● Da fare:
1. Ripeti parola per parola il passo del testo sulla riforma dell'articolo 18 che comincia con "Ciò premesso, il" e prosegue fino a "oggettivi o economici).".
2. Traduci in inglese questa frase del testo sulla riforma dell'articolo 18: "Poiché la motivazione attribuita al licenziamento dal datore di lavoro diviene, nel nuovo contesto normativo, molto importante, è prevista una correzione della regola attualmente posta dall’art. 2 della legge 15 luglio 1966, n. 604, nel senso di rendere obbligatoria l’indicazione, nella lettera di licenziamento, dei motivi del medesimo."

● Testo estratto:
● ● ● ● ●

Il Governo Monti, nella seduta del 23 marzo 2012, ha approvato il documento intitolato "La riforma del mercato del lavoro in una prospettiva di crescita
presentata". Di seguito ecco il testo integrale relative alle modifiche proposte dell'articolo 18 della legge n. 300 del 1970/ Statuto dei Lavoratori.
DISCIPLINA SULLA FLESSIBILITA’ IN USCITA E TUTELE DEL LAVORATORE
Revisione della disciplina in tema di licenziamenti individuali

Un passaggio significativo del disegno di riforma è l’intervento realizzato sulla disciplina dei licenziamenti individuali, per quanto concerne, in particolare, il regime sanzionatorio dei licenziamenti illegittimi, previsto dall’art. 18 della legge 20 maggio 1970, n. 300, cd. Statuto dei lavoratori.
Va precisato subito, peraltro, che di tale regime rimane immutato il campo di applicazione, che comprende, di massima e fatte salve situazioni particolari come quelle delle organizzazioni cd. di tendenza, i datori di lavoro, imprenditori e non imprenditori, aventi più di 15 dipendenti nell’ambito comunale, o più di 60 nell’ambito nazionale. Questo comporta che il regime applicabile ai licenziamenti illegittimi disposti dalle piccole imprese continua ad essere fissato dall’art. 8 della legge 15 luglio 1966, n. 604 (a parte l’ipotesi dei licenziamenti discriminatori su cui infra).
Ciò premesso, il nuovo testo dell’art. 18 prefigura, fondamentalmente, l’articolazione fra tre regimi sanzionatori del licenziamento individuale illegittimo, a seconda che del licenziamento venga accertata dal giudice: a) la natura discriminatoria o il motivo illecito determinante; b) l’inesistenza del giustificato motivo soggettivo o della giusta causa addotti dal datore di lavoro (licenziamenti cd. soggettivi o disciplinari); c) l’inesistenza del giustificato motivo oggettivo addotto dal datore di lavoro (licenziamenti cd. oggettivi o economici).
Poiché la motivazione attribuita al licenziamento dal datore di lavoro diviene, nel nuovo contesto normativo, molto importante, è prevista una correzione della regola attualmente posta dall’art. 2 della legge 15 luglio 1966, n. 604, nel senso di rendere obbligatoria l’indicazione, nella lettera di licenziamento, dei motivi del medesimo.

● ● ● ● ●

● Dati mostrati:
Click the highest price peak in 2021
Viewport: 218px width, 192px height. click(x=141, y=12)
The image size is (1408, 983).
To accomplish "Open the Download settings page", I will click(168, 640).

● ● ● ● ●

● Risposte attese:
1.
Ciò premesso, il nuovo testo dell’art. 18 prefigura, fondamentalmente, l’articolazione fra tre regimi sanzionatori del licenziamento individuale illegittimo, a seconda che del licenziamento venga accertata dal giudice: a) la natura discriminatoria o il motivo illecito determinante; b) l’inesistenza del giustificato motivo soggettivo o della giusta causa addotti dal datore di lavoro (licenziamenti cd. soggettivi o disciplinari); c) l’inesistenza del giustificato motivo oggettivo addotto dal datore di lavoro (licenziamenti cd. oggettivi o economici).

2. Since the reason the employer gives for the dismissal becomes very important in the new regulatory context, a correction is planned to the rule currently set by Article 2 of Law No. 604 of July 15, 1966, so as to make it mandatory to state the reasons for the dismissal in the dismissal letter.